## Given exercise
Copy every one of the following entries exactly, without changing anything.

##### Data entries

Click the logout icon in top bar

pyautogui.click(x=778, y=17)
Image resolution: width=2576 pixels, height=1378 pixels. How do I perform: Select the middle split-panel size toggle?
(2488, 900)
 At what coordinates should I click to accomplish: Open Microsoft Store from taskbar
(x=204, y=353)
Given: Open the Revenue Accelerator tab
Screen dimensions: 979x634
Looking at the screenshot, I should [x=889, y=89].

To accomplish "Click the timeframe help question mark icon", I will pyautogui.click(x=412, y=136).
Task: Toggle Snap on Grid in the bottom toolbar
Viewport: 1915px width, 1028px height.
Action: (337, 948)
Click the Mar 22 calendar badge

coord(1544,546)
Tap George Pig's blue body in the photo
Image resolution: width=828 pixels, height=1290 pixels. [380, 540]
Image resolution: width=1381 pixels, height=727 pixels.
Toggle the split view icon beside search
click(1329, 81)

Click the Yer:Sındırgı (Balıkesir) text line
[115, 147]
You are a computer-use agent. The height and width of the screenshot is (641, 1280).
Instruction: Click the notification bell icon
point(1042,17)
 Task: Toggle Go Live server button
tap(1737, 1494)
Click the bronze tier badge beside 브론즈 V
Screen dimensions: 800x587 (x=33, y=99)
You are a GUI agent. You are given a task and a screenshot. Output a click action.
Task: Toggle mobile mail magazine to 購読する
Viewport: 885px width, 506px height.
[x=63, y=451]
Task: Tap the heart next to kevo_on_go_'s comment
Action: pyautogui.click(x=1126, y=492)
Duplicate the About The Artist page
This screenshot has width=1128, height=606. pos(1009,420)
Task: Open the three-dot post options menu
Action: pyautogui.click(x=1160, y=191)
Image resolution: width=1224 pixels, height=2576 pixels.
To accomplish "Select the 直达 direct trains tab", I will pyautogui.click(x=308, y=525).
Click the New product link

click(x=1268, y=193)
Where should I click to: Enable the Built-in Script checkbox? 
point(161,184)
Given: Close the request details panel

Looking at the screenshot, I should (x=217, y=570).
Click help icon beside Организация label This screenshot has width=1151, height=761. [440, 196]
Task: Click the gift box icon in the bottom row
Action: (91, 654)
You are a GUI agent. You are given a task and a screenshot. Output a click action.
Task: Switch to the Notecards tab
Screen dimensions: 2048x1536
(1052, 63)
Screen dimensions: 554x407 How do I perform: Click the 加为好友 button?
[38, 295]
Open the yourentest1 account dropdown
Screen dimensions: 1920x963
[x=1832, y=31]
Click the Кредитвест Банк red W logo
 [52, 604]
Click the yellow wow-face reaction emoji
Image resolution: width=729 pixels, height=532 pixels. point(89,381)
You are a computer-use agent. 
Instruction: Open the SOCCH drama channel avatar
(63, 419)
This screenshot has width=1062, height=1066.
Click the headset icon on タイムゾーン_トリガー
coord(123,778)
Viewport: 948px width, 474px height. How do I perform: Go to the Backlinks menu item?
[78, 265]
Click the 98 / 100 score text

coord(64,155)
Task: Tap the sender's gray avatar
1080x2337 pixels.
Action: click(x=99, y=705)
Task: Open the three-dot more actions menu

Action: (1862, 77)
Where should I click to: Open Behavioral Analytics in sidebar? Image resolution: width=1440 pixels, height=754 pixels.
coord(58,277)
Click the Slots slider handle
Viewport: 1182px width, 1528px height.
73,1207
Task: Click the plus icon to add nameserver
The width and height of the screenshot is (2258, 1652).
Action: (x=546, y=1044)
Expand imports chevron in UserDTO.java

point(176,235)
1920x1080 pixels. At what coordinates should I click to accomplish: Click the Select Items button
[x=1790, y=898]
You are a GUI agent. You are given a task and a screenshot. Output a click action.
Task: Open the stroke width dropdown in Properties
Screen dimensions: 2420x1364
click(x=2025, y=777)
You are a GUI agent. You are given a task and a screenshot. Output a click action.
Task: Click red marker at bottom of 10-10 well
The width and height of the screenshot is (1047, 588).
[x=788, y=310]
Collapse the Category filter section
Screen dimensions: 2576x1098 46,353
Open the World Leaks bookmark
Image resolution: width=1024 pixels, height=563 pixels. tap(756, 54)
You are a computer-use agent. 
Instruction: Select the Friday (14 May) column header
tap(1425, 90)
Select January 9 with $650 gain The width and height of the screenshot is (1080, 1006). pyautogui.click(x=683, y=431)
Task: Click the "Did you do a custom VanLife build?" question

##########

## The answer
Click the logout icon in top bar

pyautogui.click(x=778, y=17)
Image resolution: width=2576 pixels, height=1378 pixels. How do I perform: Select the middle split-panel size toggle?
(2488, 900)
 At what coordinates should I click to accomplish: Open Microsoft Store from taskbar
(x=204, y=353)
Given: Open the Revenue Accelerator tab
Screen dimensions: 979x634
Looking at the screenshot, I should [x=889, y=89].

To accomplish "Click the timeframe help question mark icon", I will pyautogui.click(x=412, y=136).
Task: Toggle Snap on Grid in the bottom toolbar
Viewport: 1915px width, 1028px height.
Action: (337, 948)
Click the Mar 22 calendar badge

coord(1544,546)
Tap George Pig's blue body in the photo
Image resolution: width=828 pixels, height=1290 pixels. [380, 540]
Image resolution: width=1381 pixels, height=727 pixels.
Toggle the split view icon beside search
click(1329, 81)

Click the Yer:Sındırgı (Balıkesir) text line
[115, 147]
You are a computer-use agent. The height and width of the screenshot is (641, 1280).
Instruction: Click the notification bell icon
point(1042,17)
 Task: Toggle Go Live server button
tap(1737, 1494)
Click the bronze tier badge beside 브론즈 V
Screen dimensions: 800x587 (x=33, y=99)
You are a GUI agent. You are given a task and a screenshot. Output a click action.
Task: Toggle mobile mail magazine to 購読する
Viewport: 885px width, 506px height.
[x=63, y=451]
Task: Tap the heart next to kevo_on_go_'s comment
Action: pyautogui.click(x=1126, y=492)
Duplicate the About The Artist page
This screenshot has width=1128, height=606. pos(1009,420)
Task: Open the three-dot post options menu
Action: pyautogui.click(x=1160, y=191)
Image resolution: width=1224 pixels, height=2576 pixels.
To accomplish "Select the 直达 direct trains tab", I will pyautogui.click(x=308, y=525).
Click the New product link

click(x=1268, y=193)
Where should I click to: Enable the Built-in Script checkbox? 
point(161,184)
Given: Close the request details panel

Looking at the screenshot, I should (x=217, y=570).
Click help icon beside Организация label This screenshot has width=1151, height=761. [440, 196]
Task: Click the gift box icon in the bottom row
Action: (91, 654)
You are a GUI agent. You are given a task and a screenshot. Output a click action.
Task: Switch to the Notecards tab
Screen dimensions: 2048x1536
(1052, 63)
Screen dimensions: 554x407 How do I perform: Click the 加为好友 button?
[38, 295]
Open the yourentest1 account dropdown
Screen dimensions: 1920x963
[x=1832, y=31]
Click the Кредитвест Банк red W logo
 [52, 604]
Click the yellow wow-face reaction emoji
Image resolution: width=729 pixels, height=532 pixels. point(89,381)
You are a computer-use agent. 
Instruction: Open the SOCCH drama channel avatar
(63, 419)
This screenshot has width=1062, height=1066.
Click the headset icon on タイムゾーン_トリガー
coord(123,778)
Viewport: 948px width, 474px height. How do I perform: Go to the Backlinks menu item?
[78, 265]
Click the 98 / 100 score text

coord(64,155)
Task: Tap the sender's gray avatar
1080x2337 pixels.
Action: click(x=99, y=705)
Task: Open the three-dot more actions menu

Action: (1862, 77)
Where should I click to: Open Behavioral Analytics in sidebar? Image resolution: width=1440 pixels, height=754 pixels.
coord(58,277)
Click the Slots slider handle
Viewport: 1182px width, 1528px height.
73,1207
Task: Click the plus icon to add nameserver
The width and height of the screenshot is (2258, 1652).
Action: (x=546, y=1044)
Expand imports chevron in UserDTO.java

point(176,235)
1920x1080 pixels. At what coordinates should I click to accomplish: Click the Select Items button
[x=1790, y=898]
You are a GUI agent. You are given a task and a screenshot. Output a click action.
Task: Open the stroke width dropdown in Properties
Screen dimensions: 2420x1364
click(x=2025, y=777)
You are a GUI agent. You are given a task and a screenshot. Output a click action.
Task: Click red marker at bottom of 10-10 well
The width and height of the screenshot is (1047, 588).
[x=788, y=310]
Collapse the Category filter section
Screen dimensions: 2576x1098 46,353
Open the World Leaks bookmark
Image resolution: width=1024 pixels, height=563 pixels. tap(756, 54)
You are a computer-use agent. 
Instruction: Select the Friday (14 May) column header
tap(1425, 90)
Select January 9 with $650 gain The width and height of the screenshot is (1080, 1006). pyautogui.click(x=683, y=431)
Task: Click the "Did you do a custom VanLife build?" question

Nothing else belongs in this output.